On closer reading, you pick up a deeper tension: between the love of ‘disorder’ and an equally urgent need for reprieve. On the one hand, there is praise for all sources of anarchic vision: the moon and majoun , ‘the 1001 names of heroin’, ‘the sick-sweet grace of opium’ , the ‘miracle’ of ‘methadone’. There is the hectic euphoria of making ‘my home…in transit’ , or leaping between ‘years, avenues/ financial/fashion/ meatpacking districts’ , of being ‘reveler of starlight’ , ‘bedlamite, friend to traitor and debauch’ . But, on the other hand, there is also the yearning for ‘rest’ from the ‘uncontrolled, speed-made, fearful’ , for ‘measured iambs’, the quiet logic ‘of a line defined by rhyme’. And sometimes there is a yearning to write a poem ‘of no cleverness…/ not high, or drunk on language’.

Where do these contrary impulses meet? Interestingly, I believe they find poetic resolution in the image of water — a recurrent metaphor from the very first book. The work evokes the ‘waterlogged crawl’ for wholeness, the endless human drama of ‘founder and sink and founder again’ . Even ‘words are water’ . And while all the tributaries of love seem to lead to drowning, there remains the deep Ophelia-like longing for ‘ooze/ frogspawn/ bright ring of algae/ round my throat’ . Water is erasure, oblivion. But water becomes homecoming too — ‘a home for molluscs and oyster shells’ , that place ‘where once we lived’ .

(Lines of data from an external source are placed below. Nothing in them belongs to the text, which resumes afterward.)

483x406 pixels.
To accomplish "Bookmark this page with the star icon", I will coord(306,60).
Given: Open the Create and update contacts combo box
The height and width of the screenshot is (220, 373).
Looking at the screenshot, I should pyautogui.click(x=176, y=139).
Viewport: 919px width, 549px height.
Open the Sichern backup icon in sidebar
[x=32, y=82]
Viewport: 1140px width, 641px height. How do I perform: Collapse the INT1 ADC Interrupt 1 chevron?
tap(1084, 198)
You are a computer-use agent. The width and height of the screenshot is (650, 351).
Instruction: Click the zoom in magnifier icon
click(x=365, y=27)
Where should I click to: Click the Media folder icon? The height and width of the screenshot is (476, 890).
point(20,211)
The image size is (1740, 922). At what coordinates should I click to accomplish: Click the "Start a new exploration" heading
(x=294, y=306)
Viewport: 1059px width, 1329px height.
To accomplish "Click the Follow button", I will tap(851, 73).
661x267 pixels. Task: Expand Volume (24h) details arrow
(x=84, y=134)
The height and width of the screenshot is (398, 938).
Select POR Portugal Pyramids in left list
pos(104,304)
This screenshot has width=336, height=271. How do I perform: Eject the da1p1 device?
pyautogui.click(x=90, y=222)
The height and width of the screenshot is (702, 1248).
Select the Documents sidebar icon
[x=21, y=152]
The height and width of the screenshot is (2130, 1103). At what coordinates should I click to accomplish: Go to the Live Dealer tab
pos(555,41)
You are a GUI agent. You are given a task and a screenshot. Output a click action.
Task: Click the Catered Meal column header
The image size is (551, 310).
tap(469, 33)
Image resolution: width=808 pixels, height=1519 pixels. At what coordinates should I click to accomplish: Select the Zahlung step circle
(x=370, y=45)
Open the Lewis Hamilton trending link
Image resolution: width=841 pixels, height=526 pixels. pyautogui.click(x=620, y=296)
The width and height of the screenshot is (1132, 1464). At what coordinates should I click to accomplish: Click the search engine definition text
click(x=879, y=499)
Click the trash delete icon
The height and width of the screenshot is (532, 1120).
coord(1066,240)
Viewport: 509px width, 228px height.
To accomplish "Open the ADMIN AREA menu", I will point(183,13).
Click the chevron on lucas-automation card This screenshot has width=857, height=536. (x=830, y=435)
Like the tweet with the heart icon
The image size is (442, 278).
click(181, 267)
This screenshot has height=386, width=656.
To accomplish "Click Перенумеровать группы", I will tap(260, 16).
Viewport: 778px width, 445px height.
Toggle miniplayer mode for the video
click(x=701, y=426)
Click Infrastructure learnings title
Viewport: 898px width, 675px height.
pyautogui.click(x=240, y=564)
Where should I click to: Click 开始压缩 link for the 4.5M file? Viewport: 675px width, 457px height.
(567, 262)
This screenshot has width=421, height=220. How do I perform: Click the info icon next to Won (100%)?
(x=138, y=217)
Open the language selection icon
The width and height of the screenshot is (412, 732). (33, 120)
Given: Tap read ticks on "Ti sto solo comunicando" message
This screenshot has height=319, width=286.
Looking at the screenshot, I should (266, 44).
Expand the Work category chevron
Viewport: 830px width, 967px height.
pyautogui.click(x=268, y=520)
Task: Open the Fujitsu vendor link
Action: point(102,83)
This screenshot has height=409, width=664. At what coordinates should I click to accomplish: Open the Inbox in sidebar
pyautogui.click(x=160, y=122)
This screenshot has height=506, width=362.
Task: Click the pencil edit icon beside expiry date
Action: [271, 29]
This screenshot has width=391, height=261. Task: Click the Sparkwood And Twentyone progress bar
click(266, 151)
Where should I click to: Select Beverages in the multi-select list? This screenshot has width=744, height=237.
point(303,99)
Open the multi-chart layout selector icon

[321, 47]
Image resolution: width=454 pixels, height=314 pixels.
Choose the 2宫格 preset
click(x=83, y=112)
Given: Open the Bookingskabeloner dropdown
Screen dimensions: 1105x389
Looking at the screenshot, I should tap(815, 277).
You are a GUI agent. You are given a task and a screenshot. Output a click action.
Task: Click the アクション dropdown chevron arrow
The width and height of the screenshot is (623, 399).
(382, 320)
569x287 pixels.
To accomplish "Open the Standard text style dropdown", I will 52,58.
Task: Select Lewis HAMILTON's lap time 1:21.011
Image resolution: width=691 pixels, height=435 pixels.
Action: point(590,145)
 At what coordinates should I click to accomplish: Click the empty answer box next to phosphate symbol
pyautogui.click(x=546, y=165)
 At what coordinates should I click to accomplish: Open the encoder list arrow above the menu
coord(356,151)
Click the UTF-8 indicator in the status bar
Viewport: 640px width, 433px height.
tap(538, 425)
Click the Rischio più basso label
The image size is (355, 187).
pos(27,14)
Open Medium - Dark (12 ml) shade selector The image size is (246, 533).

In his ‘Preface’, Thayil writes, ‘This is my life and these are my collected poems. There is nothing collected about any of it.’ And yet, from ‘squalid, anonymous, free’ in the second book to ‘shipwrecked, dizzy, free’ in the third, is a distinct change of tenor and direction.

What we find in the fourth book is not just a Prufrockian desire for ‘ragged claws’ and the watery chaos of unconsciousness. It seems possible now for the drowning to swim by acquiring ‘a new set of skills: vigilance, silence, gills.’ Here is a journey towards a more profound creative repossession that makes this book far more ‘collected’ than Thayil might suppose.

Arundhathi Subramaniam is a poet and writer.